As those deaths rose, drunk driving arrests fell in Huntington Beach. But probably not because there were fewer drunks on the road. Officials believe that a reduction in officers over the years may be a factor in the changing numbers.

As of Dec. 15, the Police Department had tallied 675 DUI arrests and reported 330 alcohol-involved collisions and 10 alcohol-involved traffic deaths.

By comparison, there were 1,687 DUI arrests, 415 alcohol-involved collisions and two alcohol-related traffic fatalities in 2009; and 1,004 arrests, 429 collisions and three deaths in 2012.

"A lack of enforcement is going to lead to an increased number of … alcohol-involved fatalities," said Sgt. Dave Dereszynski, who is in charge of the department's DUI enforcement.

Before the recession hit in 2008, the department had 237 officers. Two were designated as DUI officers and were funded by a grant from the California Office of Traffic Safety, Dereszynski said.

But as staff numbers dropped amid recession-related spending cuts, so did the number of DUI arrests.

In 2012, the department lost its two DUI officers, Dereszynski said.

"That took away officers from having seven-day coverage of looking for DUIs and taking those drivers off the streets," he said. "Because of the economy, we also had fewer patrol officers on the streets. Those officers were busy covering other calls for service and didn't have the time to specifically look for drunk drivers."

Staffing reached its lowest point in 2013, with 193 officers covering Huntington Beach, though the department got back one DUI officer. That year, the department reported 731 DUI arrests, 356 alcohol-involved collisions and six alcohol-related traffic fatalities.

This year the city began hiring more officers and continued to have a DUI officer.

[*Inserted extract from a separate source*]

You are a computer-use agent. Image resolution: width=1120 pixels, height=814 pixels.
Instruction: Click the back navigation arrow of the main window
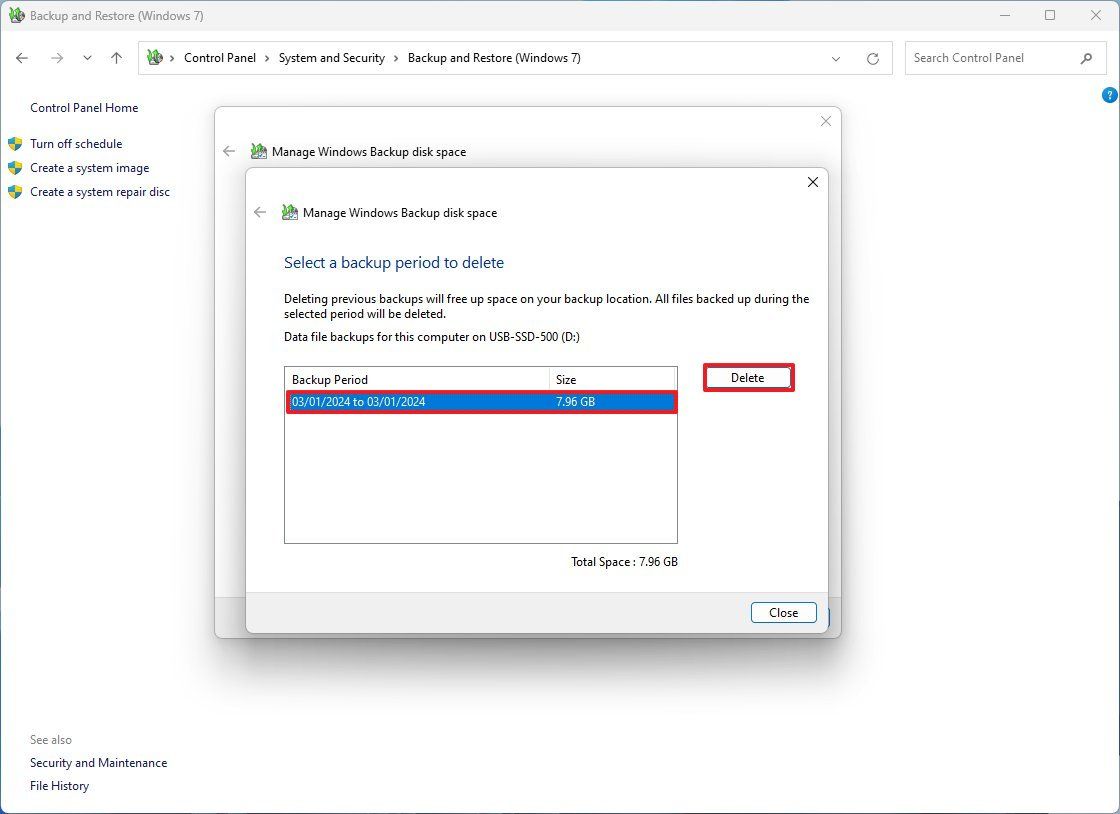point(22,58)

There are now 214 officers on the force.

The city's population, however, also has increased, as have the numbers of tourists and other visitors.

"We have 14 [million] to 16 million visitors a year that come to Huntington Beach," said Police Chief Robert Handy, who added that this puts a strain on his department. "But … it's not an excuse. Every fatality is one too many, and we're doing everything we can to reduce that number."

Such as the police-car-taxi.  Officers are hoping passersby will get the message.

"As people walk by, bicycle by or drive by," said  Dereszynski, "they can have another reminder to drink responsibly and choose your best mode of transportation."